Begini, Tuhan
Melalui beberapa buku yang sudah tuntas kubaca, Engkau mustahil membiarkan makhluk-Mu, termasuk aku, berada di dalam arena yang membuat hati kami terus menerus merasa letih tanpa meninggalkan kesan cantik di akhir. Seringkali dengan arogannya, setelah kesulitan-kesulitan menggerogoti kekuatanku, celakanya aku malah enggan kembali meminta petunjuk. Disitulah letak kesalahannya. Padahal kunci dari kekuatan adalah dengan kembali. Kembali kepada-Mu, memohon petunjuk dan kemurahan-Mu.
Memang ada saat-saat ketika aku merasa begitu ingin menyudahi rasa letih. Siapa yang tidak kenal rasa letih? Semua orang kenal, dan pasti juga pernah menjajal perasaan semacam itu. Tapi hebatnya adalah, bermula dari situ, hati bisa memerankan tokoh sebagai pemilih.
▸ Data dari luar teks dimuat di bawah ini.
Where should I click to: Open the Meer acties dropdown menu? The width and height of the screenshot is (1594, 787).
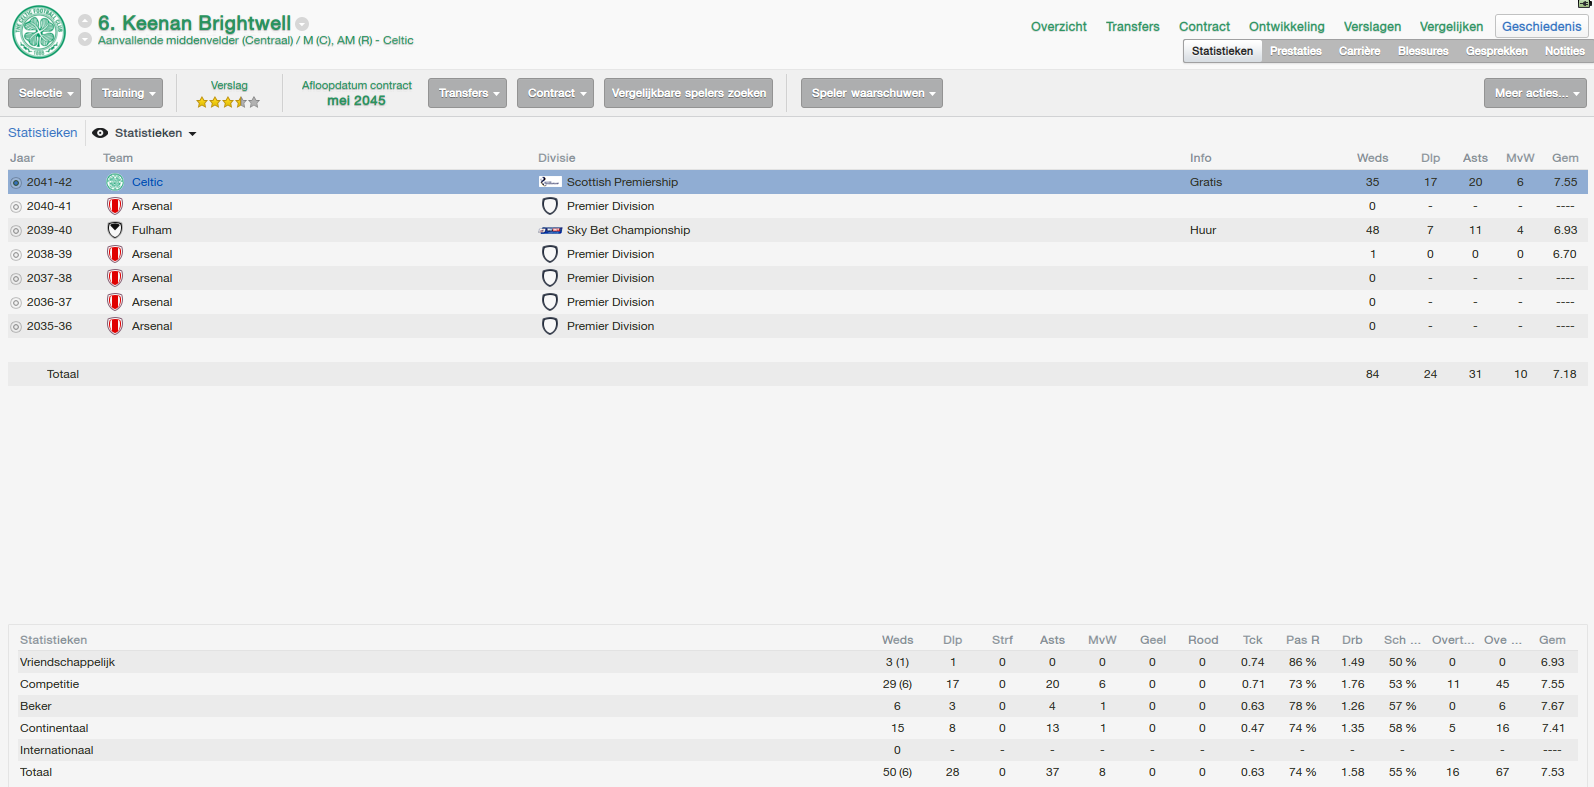(1535, 93)
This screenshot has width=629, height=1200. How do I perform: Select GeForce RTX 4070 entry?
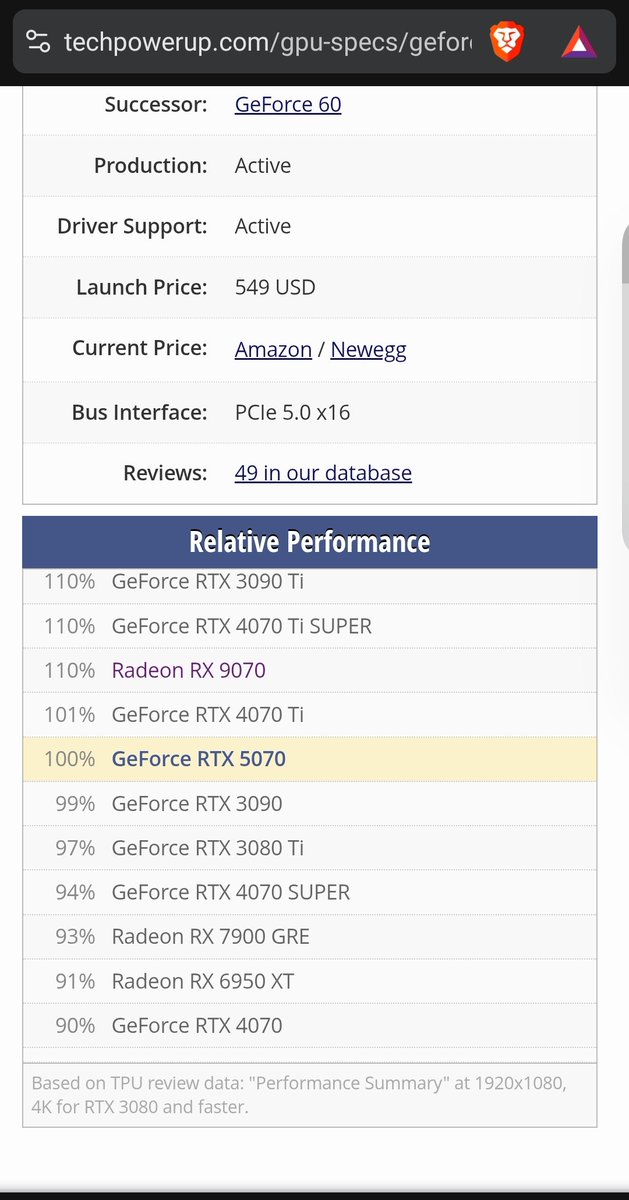(197, 1025)
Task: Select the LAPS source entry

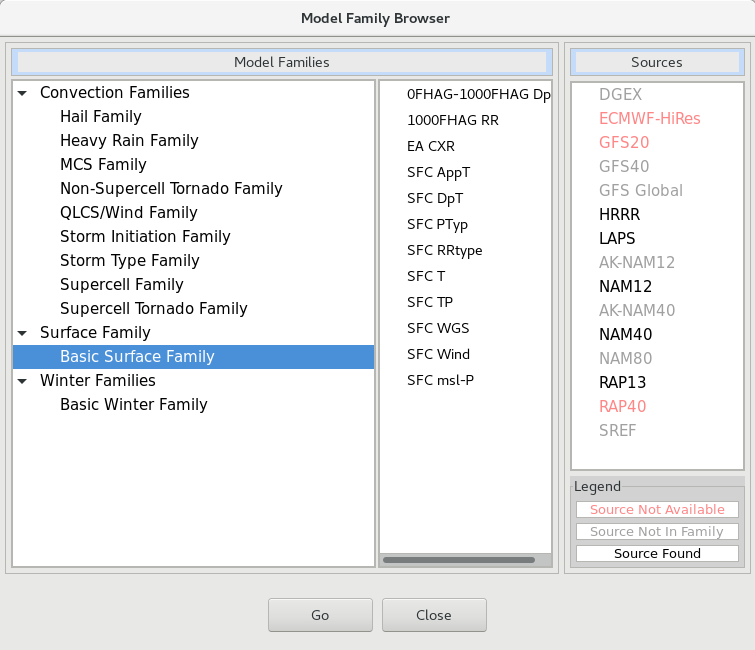Action: pyautogui.click(x=617, y=238)
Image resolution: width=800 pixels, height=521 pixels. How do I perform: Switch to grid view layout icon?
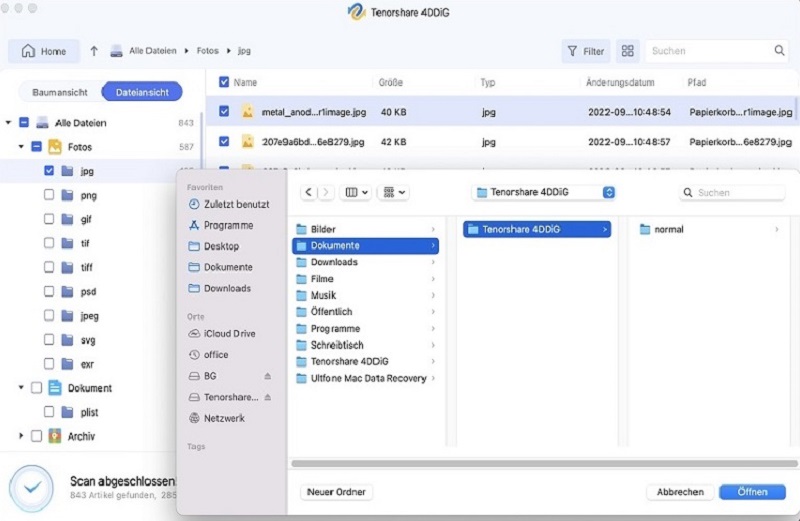click(627, 51)
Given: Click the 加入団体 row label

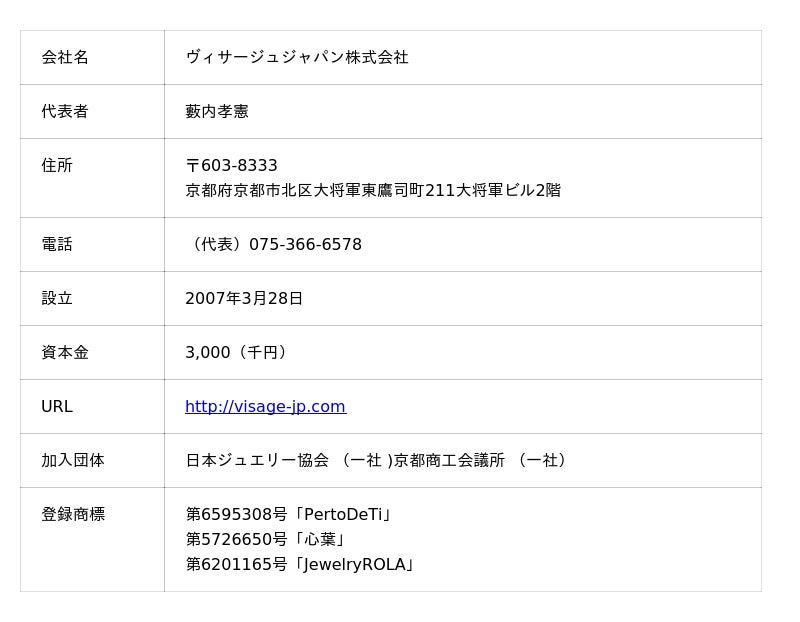Looking at the screenshot, I should [x=72, y=460].
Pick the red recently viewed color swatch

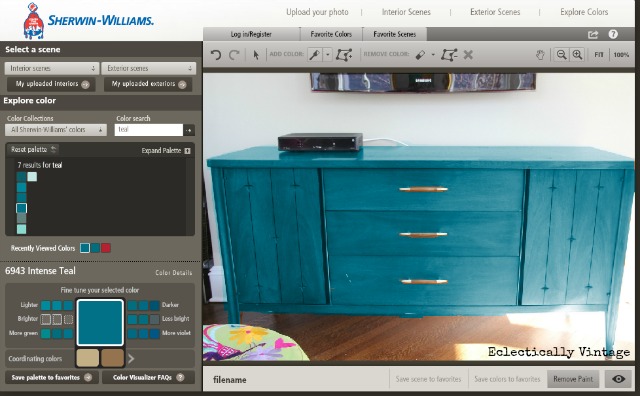106,248
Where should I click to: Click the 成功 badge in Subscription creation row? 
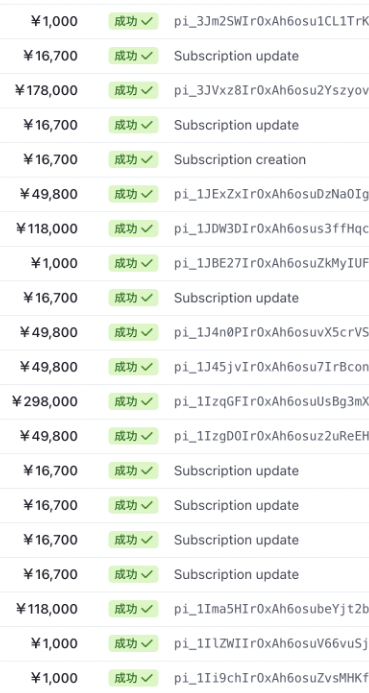point(133,160)
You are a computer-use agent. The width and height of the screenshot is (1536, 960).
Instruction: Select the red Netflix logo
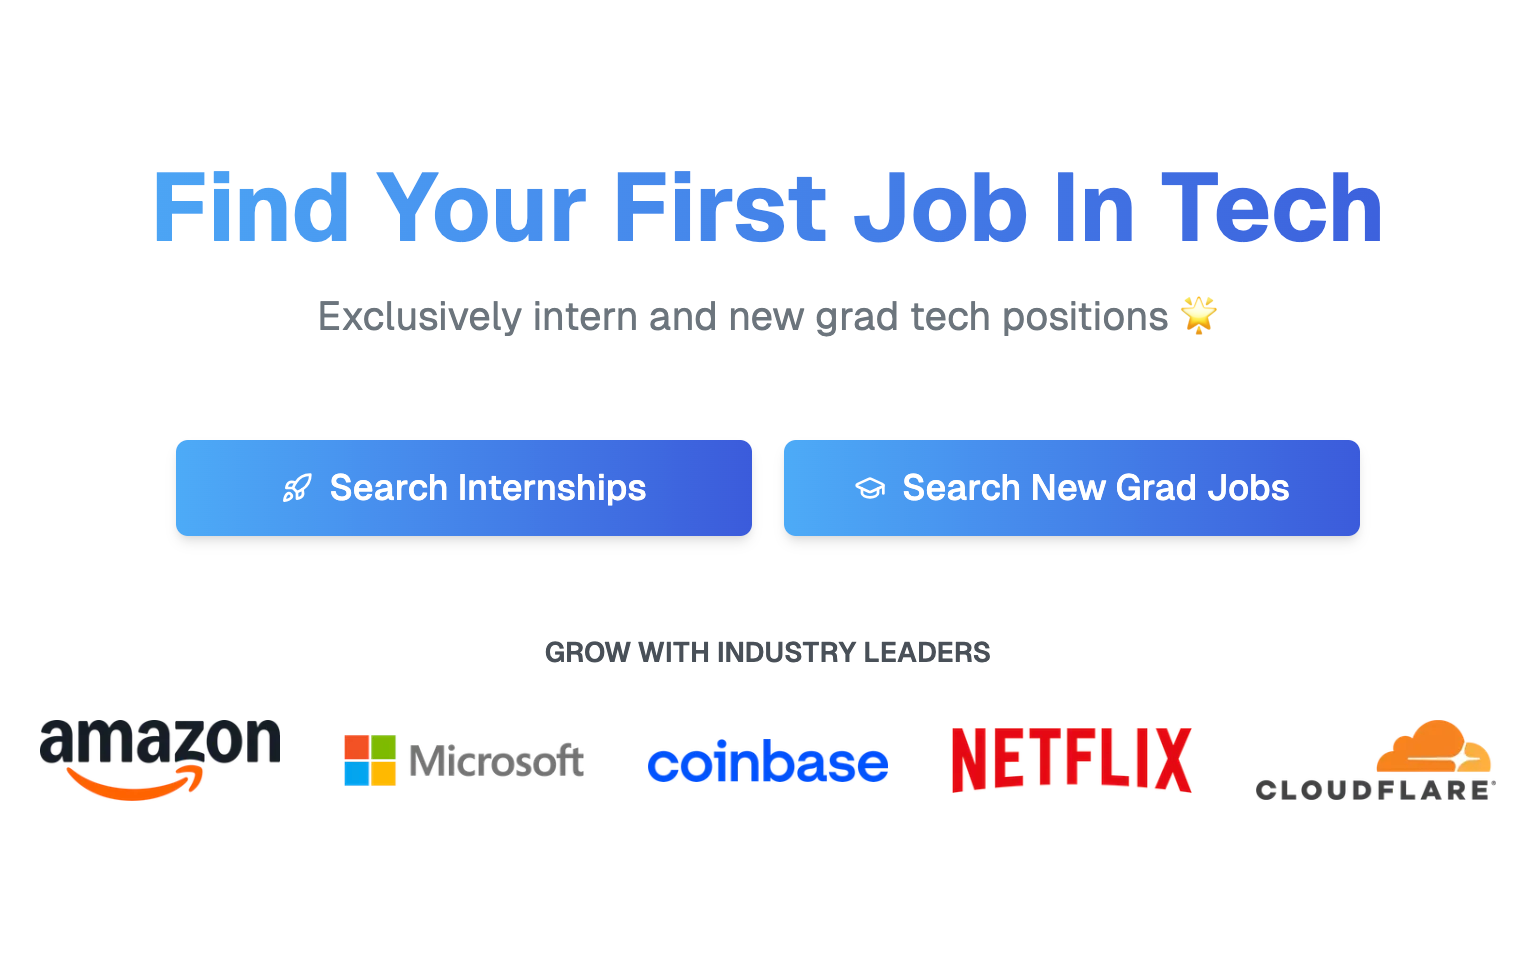point(1072,760)
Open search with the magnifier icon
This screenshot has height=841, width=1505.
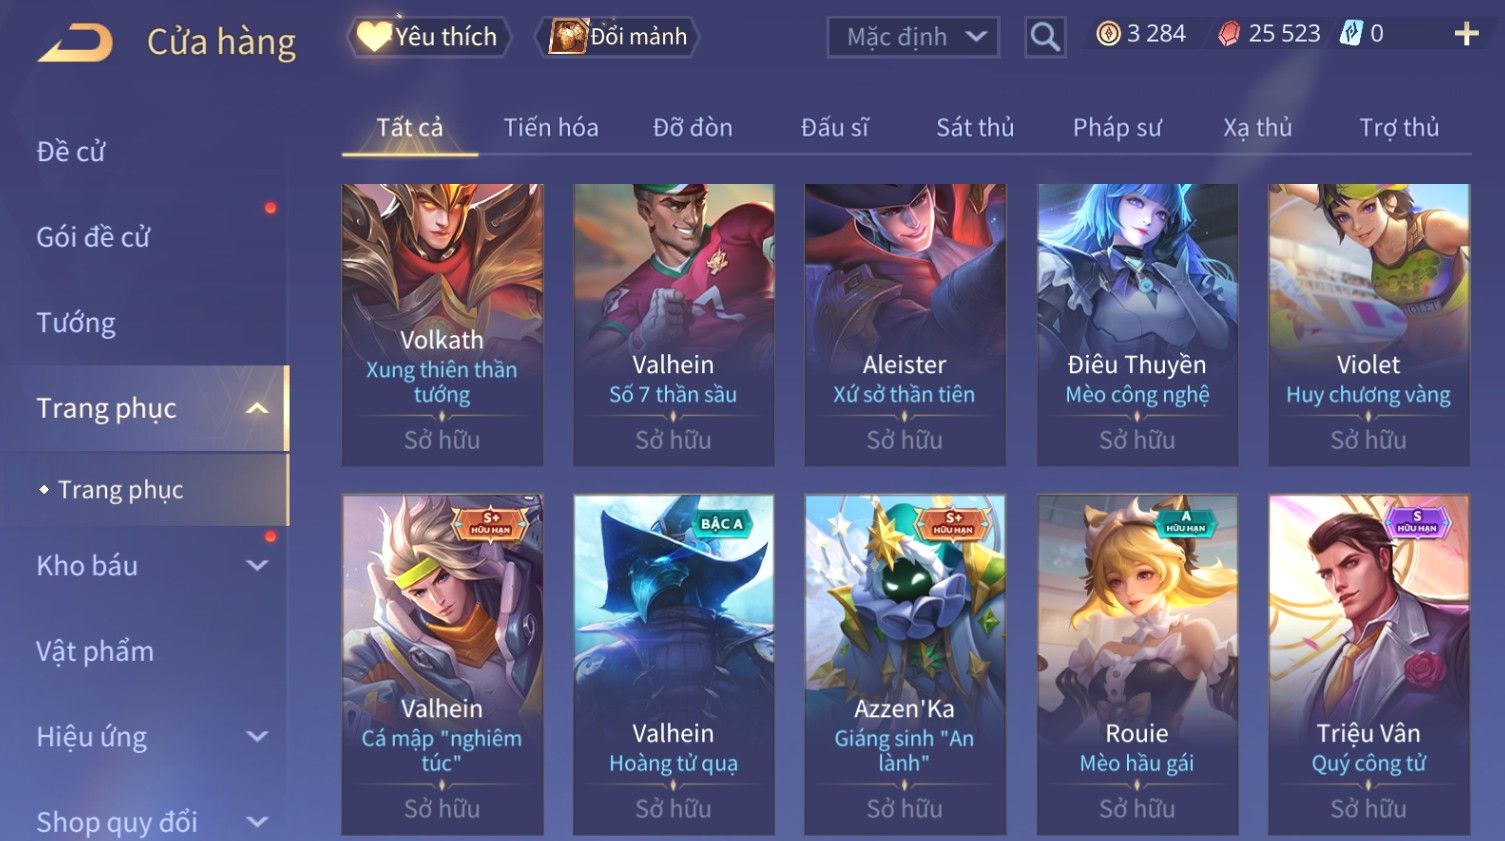click(x=1045, y=37)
Memilih untuk menciptakan garis finish yang sebetulnya tidak ada, atau memilih untuk menjalin camaraderie dengan segala kerumitan hidup. Bukankah segala kerumitan jika ingin dipermudah hanya butuh disederhanakan saja?
Dan penyederhanaan dari rumitnya hidup adalah melalui sebuah penerimaan, perbuatan menerima. Atau bisa juga disebut dengan menyambut. Artinya menyambut segala yang sudah dijatahkan. Manis maupun pahit, hitam maupun putih, segala-galanya, tanpa kecuali. Seandainya sesederhana menerima atau menyambut saja masih terbilang rumit, fakta pertama adalah, kurangnya jam terbang. Dan fakta kedua yaitu, ternyata, aku masih kurang jam terbang.
Jadi, singkatnya begini, Tuhan Ada maaf yang ingin kusampaikan dengan segera. Tentu saja soal penolakan atas segala pemberian-Mu. Juga soal wajah masam dan keterpaksaan hati ketika menyambut semua itu.
Dengan penyesalan yang penuh, sungguh, aku mohon maaf.